Set problem:
Copy out the records from their first line through the line that contains "Action: (88, 415)", leaving the pictures out of your copy.

------ Data for processing

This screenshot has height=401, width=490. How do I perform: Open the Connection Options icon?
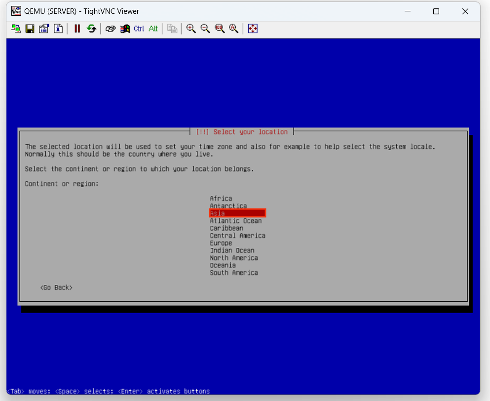point(44,29)
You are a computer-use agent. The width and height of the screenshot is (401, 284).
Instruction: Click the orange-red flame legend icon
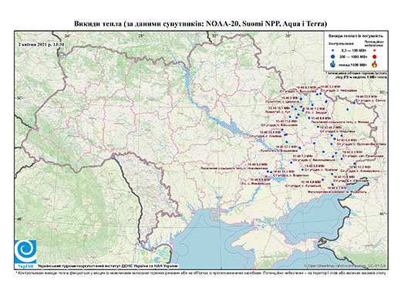[375, 64]
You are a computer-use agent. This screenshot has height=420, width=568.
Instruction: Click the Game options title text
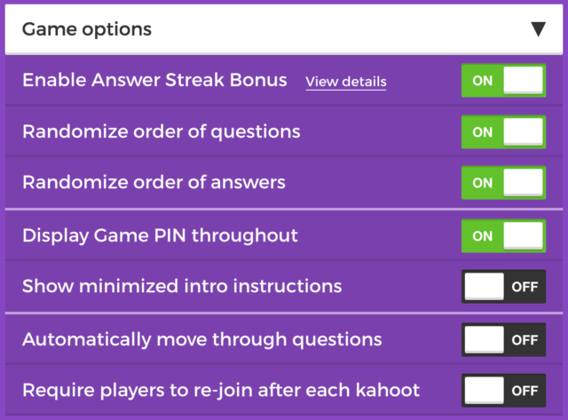[x=87, y=29]
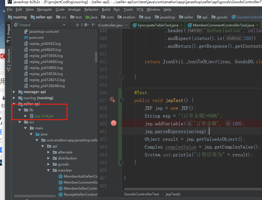Select jepTest() in the bottom breadcrumb
Screen dimensions: 262x200
(x=172, y=194)
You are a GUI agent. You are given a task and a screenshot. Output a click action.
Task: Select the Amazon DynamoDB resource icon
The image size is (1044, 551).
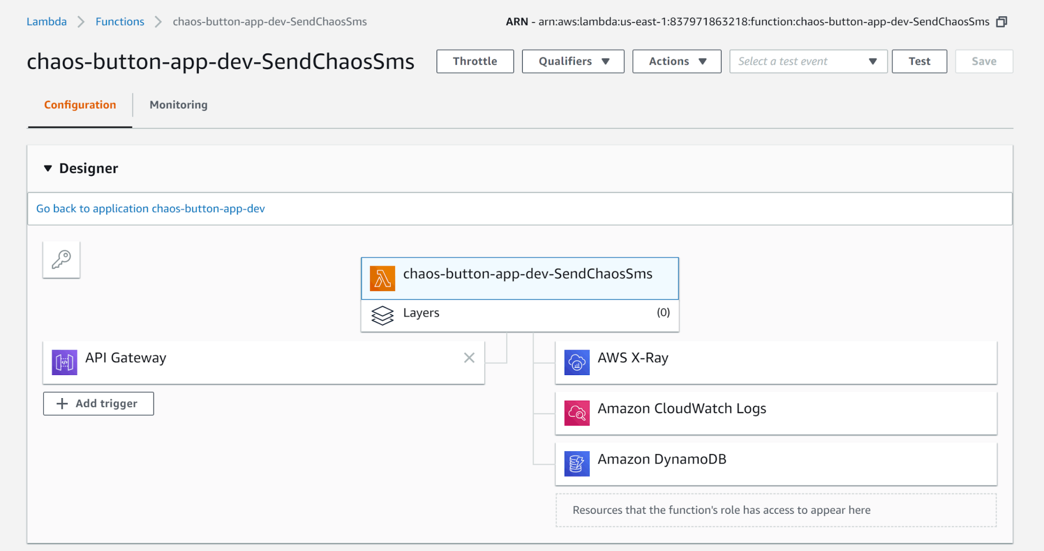576,463
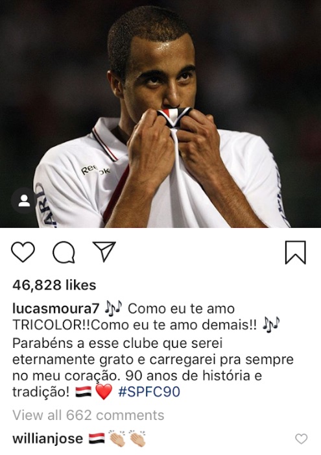
Task: View all 662 comments
Action: (88, 415)
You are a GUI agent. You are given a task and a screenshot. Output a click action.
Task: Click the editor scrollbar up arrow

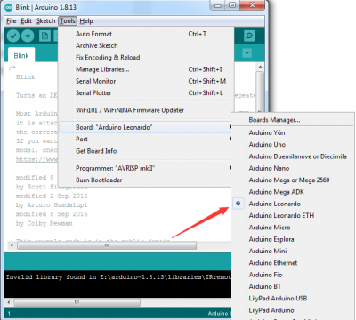[260, 67]
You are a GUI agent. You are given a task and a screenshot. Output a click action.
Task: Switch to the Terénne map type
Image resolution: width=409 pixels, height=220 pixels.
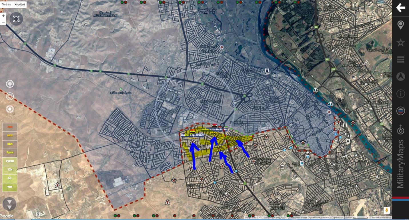(x=6, y=5)
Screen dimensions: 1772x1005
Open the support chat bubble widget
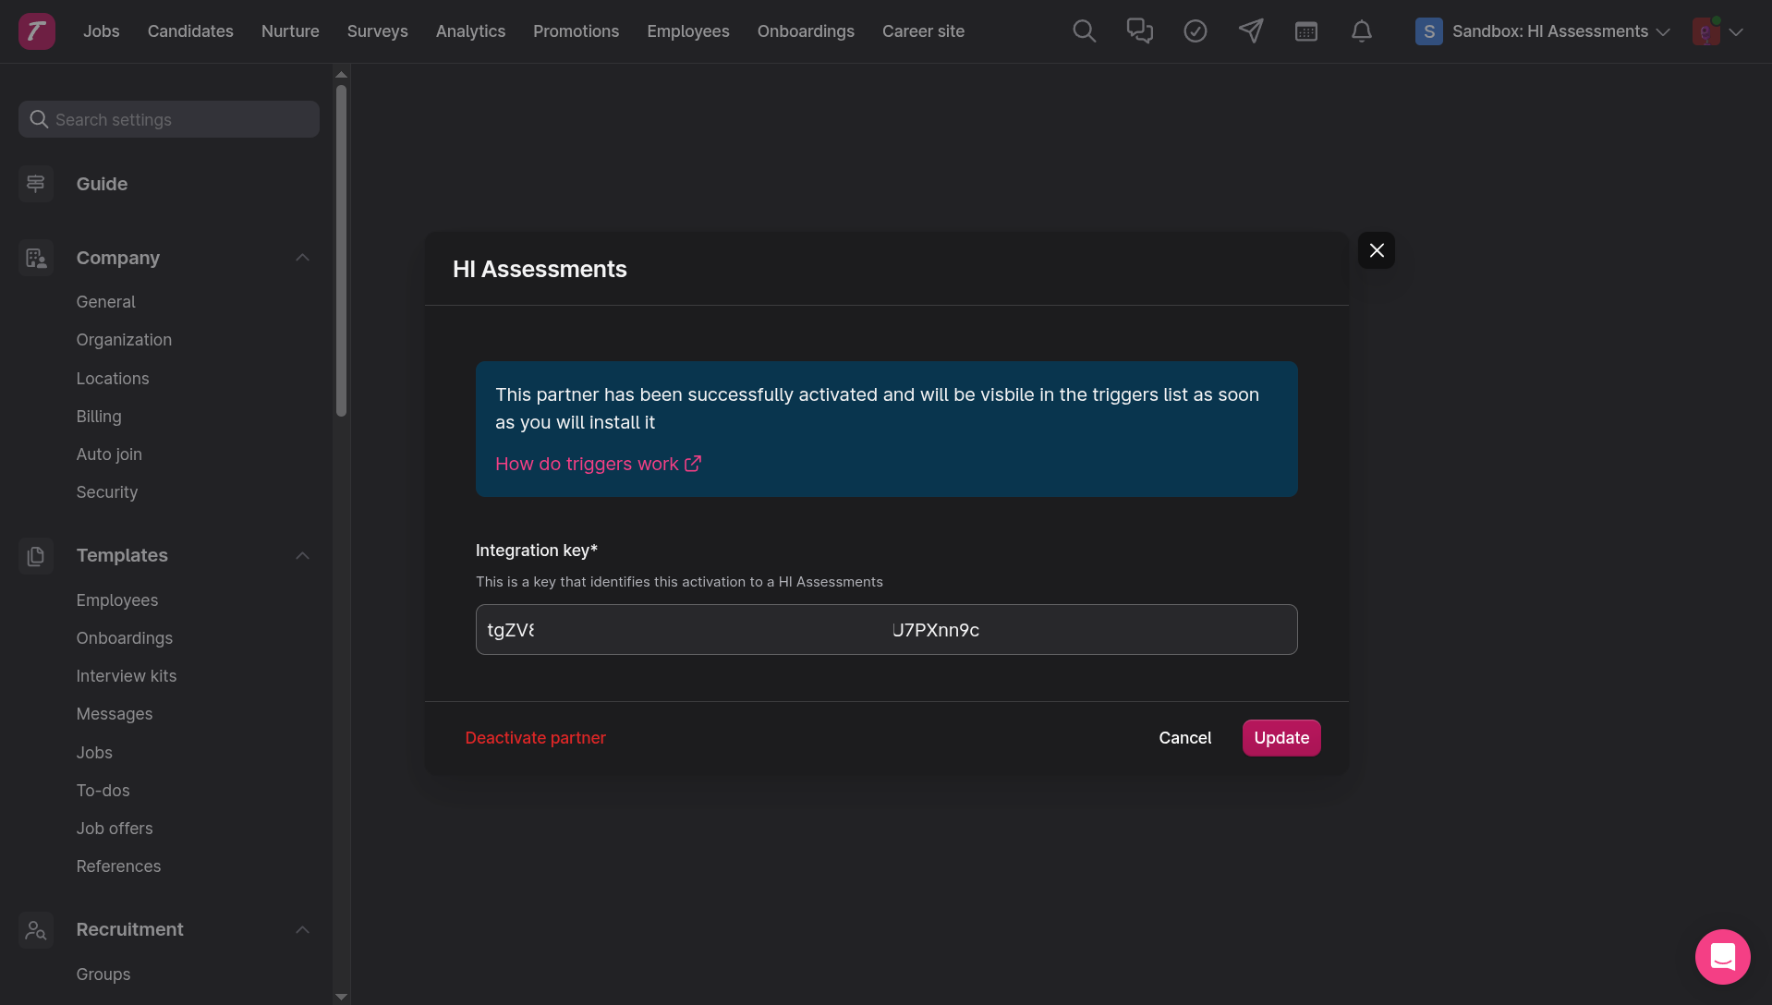pos(1722,957)
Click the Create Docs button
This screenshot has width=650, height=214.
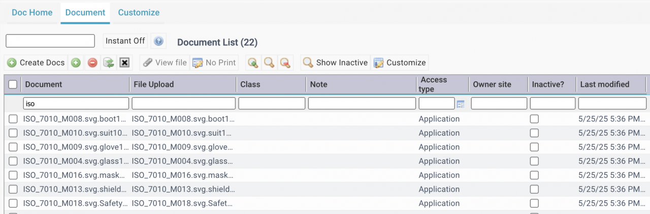(37, 63)
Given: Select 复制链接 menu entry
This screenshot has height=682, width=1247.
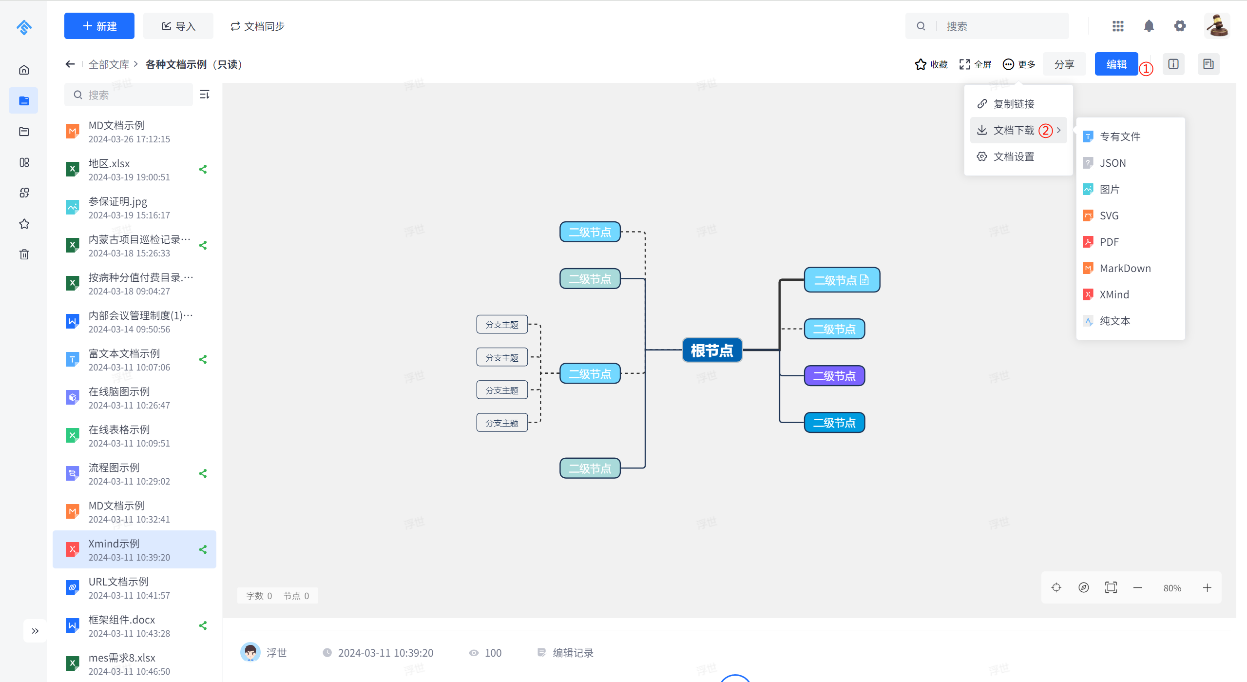Looking at the screenshot, I should (x=1013, y=104).
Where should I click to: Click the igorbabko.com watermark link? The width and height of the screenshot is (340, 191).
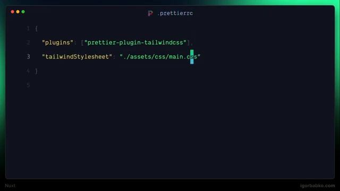[318, 186]
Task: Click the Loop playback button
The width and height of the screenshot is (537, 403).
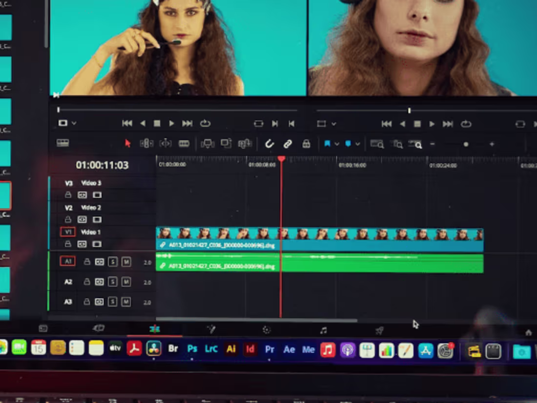Action: 206,123
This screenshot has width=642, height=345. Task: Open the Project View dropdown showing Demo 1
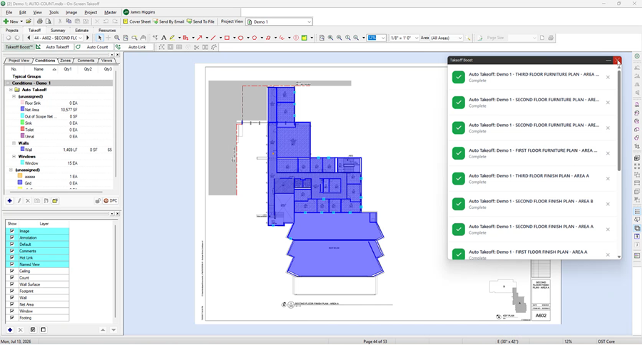(x=279, y=21)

------------

Full answer:
This screenshot has height=401, width=490. How do I perform: Open the Connection Options icon?
point(44,29)
You are a computer-use agent. The width and height of the screenshot is (401, 284).
Instruction: Click the orange-red flame legend icon
[375, 64]
You are a computer-use agent. This screenshot has height=420, width=568.
Instruction: Click the Game options title text
[x=87, y=29]
Select jepTest() in the bottom breadcrumb
Screen dimensions: 262x200
(x=172, y=194)
You are a GUI agent. You are given a task and a screenshot. Output a click action.
Task: Select the Amazon DynamoDB resource icon
The image size is (1044, 551).
576,463
Task: View all 662 comments
Action: (88, 415)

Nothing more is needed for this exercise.